Written problem A
Pick out every line of the records that contains the string "Open", matching case exactly.

Common Operational Challenges in Subcontracting
- How to find the right subcontractor
- How to send out jobs
- How to receive confirmations
- How to receive invoices
These challenges can also be reversed for subcontractors: how receive jobs, send confirmations, etc. Both operators and subcontractors struggle on either side of the challenge. Operators and subcontractors also struggle with broader business questions such as how to grow and scale the business without growing administrative costs, how to make customers happier, how to create competitive advantage, etc.
Today, many operators use paper, email, Excel, phone calls PDFs, etc. to manage and document the daily operations of their businesses. The future vision answers all these challenges with the use of automation.
Stages of Subcontractor Automation Evolution
Full automation won’t happen all at once. We see automation most often happening in stages, as an operator and subcontractors move into a new level of automation, they work to become aligned and efficient in that stage, before moving into the next.
As you get into the further stages of automation, greater investment in tools, infrastructure, and management become necessary and are therefore more difficult to get to quickly. Rather, by taking steps toward full automation into shared decision-making, operators and subcontractors are most likely to succeed in their overall operational efficiency and business goals.
1. Manual: jobs sent by email/Excel, exceptions by phone
2. Information Exchange: customer and supplier share supporting information with each other.
3. Transaction Automation: RFQs, orders, jobs, confirmations, and invoices all sent electronically
4. Real-Time Information: Real-time supporting information shared, such as inventory, route capacity, and route delays
5. Shared Decisions: partners can push actions into each other’s systems to make shared, data-driven decisions
Managing the Subcontractor Life Cycle with Automation Solutions
Automation solutions can certainly get operators and subcontractors to the stage three transaction automation stage, with near-future capabilities in real-time information sharing. The right platform will help operators build a Connected Subcontracting program, which manages the relationship with subcontractors as a standard life cycle. The life cycle includes three stage: sourcing, managing, and invoicing.
1. Sourcing: The sourcing stage of the life cycle includes on boarding, profile and pricing, and auctions (if necessary). This includes compliance and certifications, as well as the ability to proactively find subcontractors and/or allow subcontractors to sign themselves up.
In profiling, subcontractors include information regarding their pricing, regions of operations, licenses and certifications, etc. The sourcing area also allows subcontractors to go out and find business themselves.
2. Managing: Once a subcontractor has been on boarded, sending jobs and receiving confirmations is another highly manual job in waste operations today.
Automation makes it a much easier, more streamlined process. It also allows subcontractors to provide job confirmations in real-time, including when the job is completed, or if there were issues with the job that need to be addressed.
3. Invoicing: Processing invoices manually for subcontractor work is a massive challenge for operators. In most organizations, it is a highly time-consuming task that is fraught with discrepancies and errors. The challenge is to take the invoice that is sent from the subcontractor and match it to the jobs they were assigned and the confirmations that the jobs were completed. So, it’s a three-way match that can get very complicated.
But with you have an automated system for transactions, the invoices can match to the rest of the life cycle of the subcontractor, matching the subcontractor with the jobs they were assigned and the confirmations that have been received.

Records for this task
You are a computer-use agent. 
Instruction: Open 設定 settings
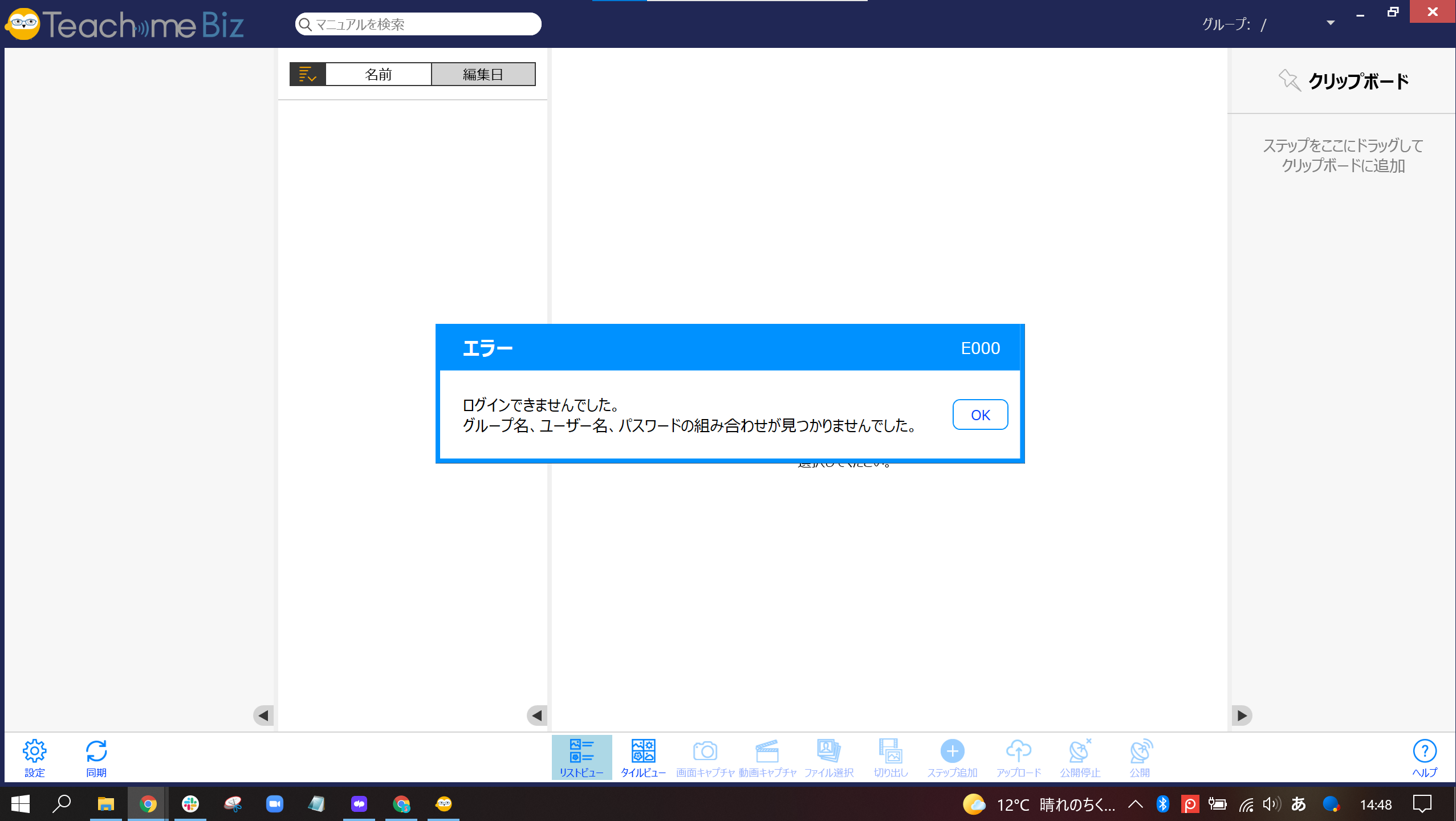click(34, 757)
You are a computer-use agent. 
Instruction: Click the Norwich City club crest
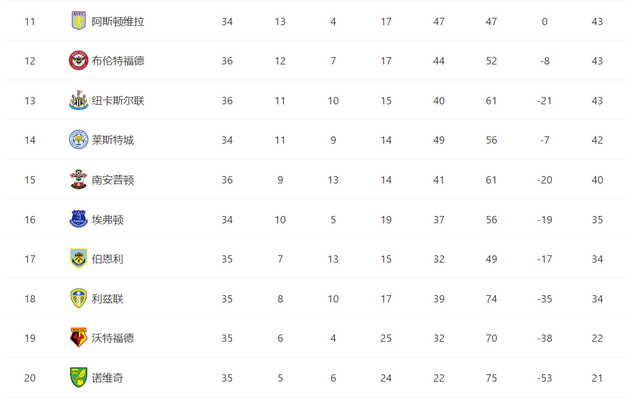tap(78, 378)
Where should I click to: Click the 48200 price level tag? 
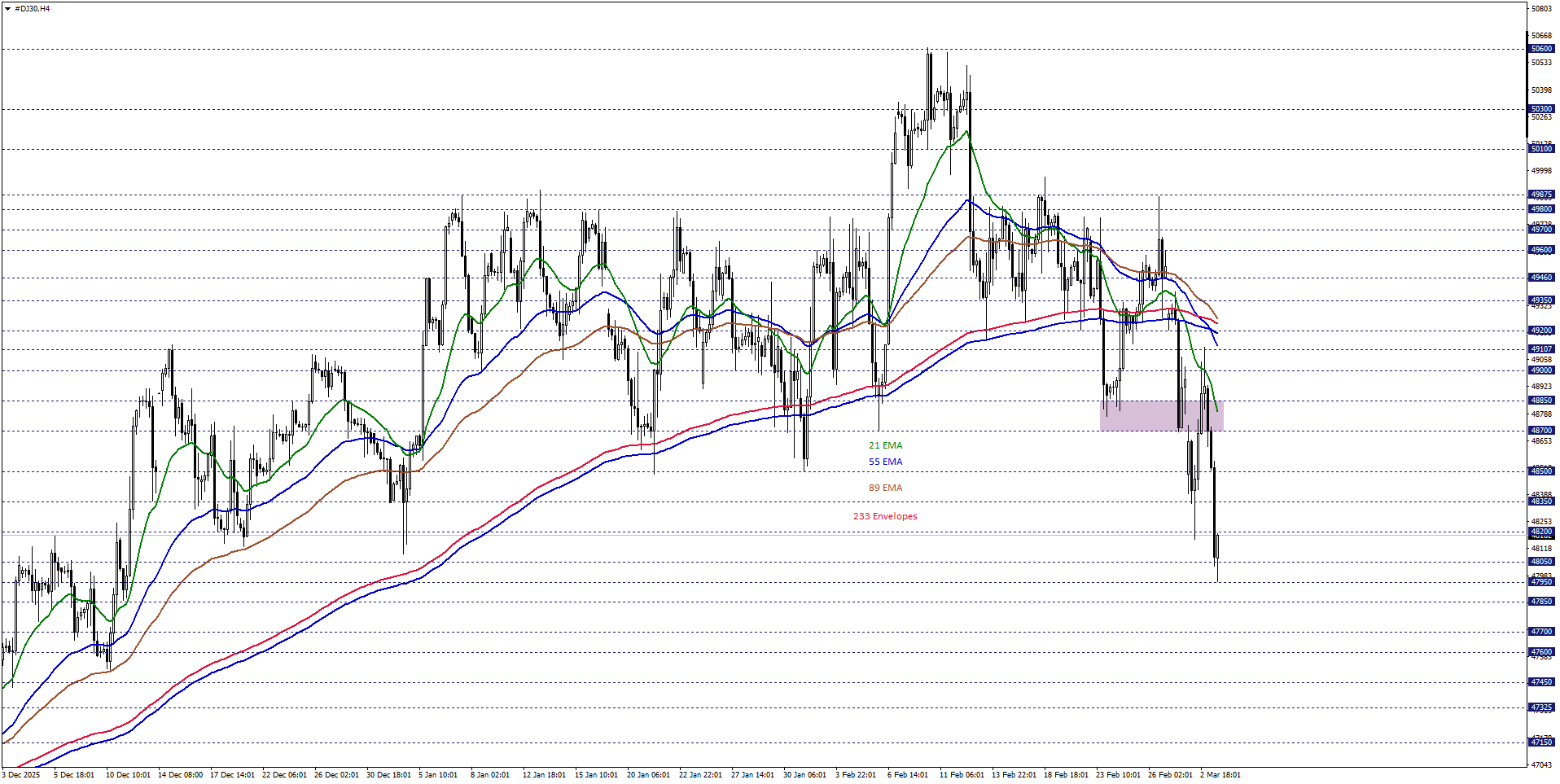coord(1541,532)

...

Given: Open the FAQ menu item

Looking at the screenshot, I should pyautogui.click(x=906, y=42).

Written problem B
Rewrite the passage on subcontractor automation from "Today, many operators" down to "and business goals.", changing "investment" to "spending".

Output A
Instruction: Open 設定 settings
Given: Open the FAQ menu item

Output B
Today, many operators use paper, email, Excel, phone calls PDFs, etc. to manage and document the daily operations of their businesses. The future vision answers all these challenges with the use of automation.
Stages of Subcontractor Automation Evolution
Full automation won’t happen all at once. We see automation most often happening in stages, as an operator and subcontractors move into a new level of automation, they work to become aligned and efficient in that stage, before moving into the next.
As you get into the further stages of automation, greater spending in tools, infrastructure, and management become necessary and are therefore more difficult to get to quickly. Rather, by taking steps toward full automation into shared decision-making, operators and subcontractors are most likely to succeed in their overall operational efficiency and business goals.